Categoricals¶

Categorical arrays are a concept from Pandas that speeds up many operations on strings, especially when an array of strings contains many repeated values. A Categorical object stores the unique strings as category labels and represents the values of the original array as integer indices into this category array.

Construction¶

The typical way to construct a Categorical is from a Strings object:

class arkouda.Categorical(values, **kwargs)[source]¶

Represents an array of values belonging to named categories.

Converting a Strings object to Categorical often saves memory and speeds up operations, especially if there are many repeated values, at the cost of some one-time work in initialization.

Parameters:

values (Strings, Categorical, pd.Categorical) – Values to convert to categories

NAvalue (str scalar) – The value to use to represent missing/null data

categories¶

The set of category labels (determined automatically)

Type:

Strings

codes¶

The category indices of the values or -1 for N/A

Type:

pdarray, int64

permutation¶

The permutation that groups the values in the same order as categories

Type:

pdarray, int64

segments¶

When values are grouped, the starting offset of each group

Type:

Union[pdarray, None]

size¶

The number of items in the array

Type:

int_scalars

nlevels¶

The number of distinct categories

Type:

int_scalars

ndim¶

The rank of the array (currently only rank 1 arrays supported)

Type:

int_scalars

shape¶

The sizes of each dimension of the array

Type:

tuple

However, if one already has pre-computed unique categories and integer indices, the following constructor is useful:

classmethod Categorical.from_codes(cls, codes, categories, permutation=None, segments=None, **kwargs)[source]¶

Make a Categorical from codes and categories arrays.

If codes and categories have already been pre-computed, this constructor saves time.

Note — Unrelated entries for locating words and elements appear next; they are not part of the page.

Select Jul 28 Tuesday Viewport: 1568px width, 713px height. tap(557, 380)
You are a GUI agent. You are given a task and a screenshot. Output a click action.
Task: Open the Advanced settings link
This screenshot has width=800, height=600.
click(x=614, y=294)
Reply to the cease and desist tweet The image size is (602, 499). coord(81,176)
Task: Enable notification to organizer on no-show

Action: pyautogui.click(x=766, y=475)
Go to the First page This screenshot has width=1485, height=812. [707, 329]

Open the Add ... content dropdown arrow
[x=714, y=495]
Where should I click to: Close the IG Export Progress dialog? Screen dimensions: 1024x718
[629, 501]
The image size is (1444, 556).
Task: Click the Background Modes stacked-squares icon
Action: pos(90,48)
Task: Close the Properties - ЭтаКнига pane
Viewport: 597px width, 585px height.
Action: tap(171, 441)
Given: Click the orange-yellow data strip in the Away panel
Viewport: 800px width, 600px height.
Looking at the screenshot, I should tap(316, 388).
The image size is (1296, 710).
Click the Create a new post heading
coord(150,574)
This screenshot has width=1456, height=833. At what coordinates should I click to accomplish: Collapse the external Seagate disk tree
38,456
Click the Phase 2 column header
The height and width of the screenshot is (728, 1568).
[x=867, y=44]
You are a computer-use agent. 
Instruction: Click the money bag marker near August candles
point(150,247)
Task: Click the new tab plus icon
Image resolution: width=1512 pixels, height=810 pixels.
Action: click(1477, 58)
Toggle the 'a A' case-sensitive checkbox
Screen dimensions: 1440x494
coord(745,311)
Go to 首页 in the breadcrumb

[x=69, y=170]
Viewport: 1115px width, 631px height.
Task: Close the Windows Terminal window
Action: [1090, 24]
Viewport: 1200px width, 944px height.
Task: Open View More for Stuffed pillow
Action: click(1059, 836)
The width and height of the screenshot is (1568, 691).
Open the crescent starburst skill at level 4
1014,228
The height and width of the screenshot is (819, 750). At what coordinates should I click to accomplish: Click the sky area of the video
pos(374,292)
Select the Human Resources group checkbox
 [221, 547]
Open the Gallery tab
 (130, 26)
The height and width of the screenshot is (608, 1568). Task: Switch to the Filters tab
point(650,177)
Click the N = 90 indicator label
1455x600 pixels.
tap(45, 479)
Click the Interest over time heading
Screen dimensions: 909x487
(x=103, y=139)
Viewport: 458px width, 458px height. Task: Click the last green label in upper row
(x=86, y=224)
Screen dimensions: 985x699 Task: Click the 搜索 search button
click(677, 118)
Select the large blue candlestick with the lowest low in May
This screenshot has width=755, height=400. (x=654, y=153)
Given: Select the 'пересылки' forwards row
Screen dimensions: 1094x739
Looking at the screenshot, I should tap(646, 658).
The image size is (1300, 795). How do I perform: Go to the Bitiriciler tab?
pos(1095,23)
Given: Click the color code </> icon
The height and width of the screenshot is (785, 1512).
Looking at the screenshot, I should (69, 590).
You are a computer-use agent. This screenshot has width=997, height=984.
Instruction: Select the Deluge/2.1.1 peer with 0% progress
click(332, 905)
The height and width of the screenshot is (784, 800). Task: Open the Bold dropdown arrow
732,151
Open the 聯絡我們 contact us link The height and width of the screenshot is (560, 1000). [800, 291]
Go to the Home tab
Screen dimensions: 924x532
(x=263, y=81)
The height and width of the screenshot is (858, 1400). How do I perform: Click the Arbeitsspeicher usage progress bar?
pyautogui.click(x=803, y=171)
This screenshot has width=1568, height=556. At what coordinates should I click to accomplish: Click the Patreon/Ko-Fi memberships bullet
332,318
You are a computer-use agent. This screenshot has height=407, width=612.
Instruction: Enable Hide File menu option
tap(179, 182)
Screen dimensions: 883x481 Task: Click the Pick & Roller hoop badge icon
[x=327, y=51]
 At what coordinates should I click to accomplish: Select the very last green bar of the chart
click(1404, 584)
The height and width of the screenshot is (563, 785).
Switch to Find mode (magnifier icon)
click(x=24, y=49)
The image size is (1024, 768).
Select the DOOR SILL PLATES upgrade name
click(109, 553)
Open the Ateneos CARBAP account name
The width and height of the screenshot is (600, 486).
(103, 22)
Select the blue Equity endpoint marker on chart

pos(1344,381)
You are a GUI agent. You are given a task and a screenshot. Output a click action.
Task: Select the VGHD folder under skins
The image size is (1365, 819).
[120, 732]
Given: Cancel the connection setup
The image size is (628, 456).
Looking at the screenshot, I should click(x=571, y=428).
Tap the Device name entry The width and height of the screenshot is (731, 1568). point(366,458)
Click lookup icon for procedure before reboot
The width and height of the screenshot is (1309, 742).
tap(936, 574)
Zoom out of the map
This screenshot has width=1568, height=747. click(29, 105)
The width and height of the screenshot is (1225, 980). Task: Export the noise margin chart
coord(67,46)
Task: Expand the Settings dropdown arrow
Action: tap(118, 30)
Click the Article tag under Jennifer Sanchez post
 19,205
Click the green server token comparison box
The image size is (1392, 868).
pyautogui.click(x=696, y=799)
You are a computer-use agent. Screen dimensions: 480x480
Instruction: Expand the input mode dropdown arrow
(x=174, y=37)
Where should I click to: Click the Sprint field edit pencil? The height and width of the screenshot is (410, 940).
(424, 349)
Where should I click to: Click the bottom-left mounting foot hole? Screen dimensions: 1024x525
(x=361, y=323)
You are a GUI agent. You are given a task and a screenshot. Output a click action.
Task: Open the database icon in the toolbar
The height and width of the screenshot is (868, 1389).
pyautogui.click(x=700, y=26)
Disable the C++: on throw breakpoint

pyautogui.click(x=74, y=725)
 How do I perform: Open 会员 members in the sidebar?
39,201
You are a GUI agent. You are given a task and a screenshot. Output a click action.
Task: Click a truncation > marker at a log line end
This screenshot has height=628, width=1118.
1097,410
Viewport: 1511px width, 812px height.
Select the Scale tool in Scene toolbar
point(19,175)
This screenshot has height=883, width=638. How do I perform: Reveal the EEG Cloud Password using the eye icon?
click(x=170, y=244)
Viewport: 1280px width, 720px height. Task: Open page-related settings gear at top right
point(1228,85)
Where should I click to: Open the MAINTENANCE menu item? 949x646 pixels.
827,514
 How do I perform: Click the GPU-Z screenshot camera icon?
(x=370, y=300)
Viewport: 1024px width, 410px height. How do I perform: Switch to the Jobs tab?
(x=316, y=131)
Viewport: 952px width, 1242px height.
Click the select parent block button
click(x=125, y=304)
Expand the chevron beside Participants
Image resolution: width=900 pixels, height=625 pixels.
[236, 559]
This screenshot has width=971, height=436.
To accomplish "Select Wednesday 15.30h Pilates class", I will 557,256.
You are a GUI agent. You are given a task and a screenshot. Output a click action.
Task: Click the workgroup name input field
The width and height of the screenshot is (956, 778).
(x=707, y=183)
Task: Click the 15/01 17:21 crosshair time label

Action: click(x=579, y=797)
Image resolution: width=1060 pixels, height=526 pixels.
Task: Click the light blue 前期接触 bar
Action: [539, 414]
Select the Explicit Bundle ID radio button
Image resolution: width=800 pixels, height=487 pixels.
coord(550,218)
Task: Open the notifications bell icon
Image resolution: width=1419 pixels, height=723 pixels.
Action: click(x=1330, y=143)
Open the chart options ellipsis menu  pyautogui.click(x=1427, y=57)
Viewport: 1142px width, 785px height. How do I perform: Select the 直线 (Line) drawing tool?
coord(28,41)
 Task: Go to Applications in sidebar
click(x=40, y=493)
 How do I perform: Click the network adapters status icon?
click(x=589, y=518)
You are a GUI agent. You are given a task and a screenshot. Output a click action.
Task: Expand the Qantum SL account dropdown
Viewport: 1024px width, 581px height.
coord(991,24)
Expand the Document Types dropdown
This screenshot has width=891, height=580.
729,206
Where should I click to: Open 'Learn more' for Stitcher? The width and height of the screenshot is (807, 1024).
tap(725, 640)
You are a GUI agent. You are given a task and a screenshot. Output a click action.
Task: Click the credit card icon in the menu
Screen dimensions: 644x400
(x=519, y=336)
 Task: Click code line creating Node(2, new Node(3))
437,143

If not, please use the normal constructor.

Parameters:

codes (pdarray, int64) – Category indices of each value

categories (Strings) – Unique category labels

permutation (pdarray, int64) – The permutation that groups the values in the same order as categories

segments (pdarray, int64) – When values are grouped, the starting offset of each group

Returns:

The Categorical object created from the input parameters

Return type:

Categorical

Raises:

TypeError – Raised if codes is not a pdarray of int64 objects or if categories is not a Strings object

Operations¶

Arkouda Categorical objects support all operations that Strings support, and they will almost always execute faster:

Indexing with integer, slice, integer pdarray, and boolean pdarray (see Indexing and Assignment)
Comparison (== and !=) with string literal or other Categorical object of same size
Substring search
Categorical.contains(substr, regex=False)[source]¶
Check whether each element contains the given substring.
Parameters:
substr (Union[bytes, str_scalars]) – The substring to search for

regex (bool) – Indicates whether substr is a regular expression Note: only handles regular expressions supported by re2 (does not support lookaheads/lookbehinds)
Returns:

True for elements that contain substr, False otherwise

Return type:

pdarray

Raises:
TypeError – Raised if the substr parameter is not bytes or str_scalars

ValueError – Rasied if substr is not a valid regex

RuntimeError – Raised if there is a server-side error thrown
See also

Categorical.startswith, Categorical.endswith

Notes

This method can be significantly faster than the corresponding method on Strings objects, because it searches the unique category labels instead of the full array.
Categorical.startswith(substr, regex=False)[source]¶
Check whether each element starts with the given substring.
Parameters:
substr (Union[bytes, str_scalars]) – The substring to search for

regex (bool) – Indicates whether substr is a regular expression Note: only handles regular expressions supported by re2 (does not support lookaheads/lookbehinds)
Returns:

True for elements that start with substr, False otherwise

Return type:

pdarray

Raises:
TypeError – Raised if the substr parameter is not bytes or str_scalars

ValueError – Rasied if substr is not a valid regex

RuntimeError – Raised if there is a server-side error thrown
See also

Categorical.contains, Categorical.endswith

Notes

This method can be significantly faster than the corresponding method on Strings objects, because it searches the unique category labels instead of the full array.
Categorical.endswith(substr, regex=False)[source]¶
Check whether each element ends with the given substring.
Parameters:
substr (Union[bytes, str_scalars]) – The substring to search for

regex (bool) – Indicates whether substr is a regular expression Note: only handles regular expressions supported by re2 (does not support lookaheads/lookbehinds)
Returns:

True for elements that end with substr, False otherwise

Return type:

pdarray

Raises:
TypeError – Raised if the substr parameter is not bytes or str_scalars

ValueError – Rasied if substr is not a valid regex

RuntimeError – Raised if there is a server-side error thrown
See also

Categorical.startswith, Categorical.contains

Notes

This method can be significantly faster than the corresponding method on Strings objects, because it searches the unique category labels instead of the full array.
Array Set Operations, e.g. unique and in1d
Sorting, via argsort and coargsort
GroupBy, both alone and in conjunction with numeric arrays

Iteration¶

Iterating directly over a Categorical with for x in categorical is not supported to discourage transferring all the Categorical object’s data from the arkouda server to the Python client since there is almost always a more array-oriented way to express an iterator-based computation. To force this transfer, use the to_ndarray function to return the categorical as a numpy.ndarray. This transfer will raise an error if it exceeds the byte limit defined in ak.client.maxTransferBytes.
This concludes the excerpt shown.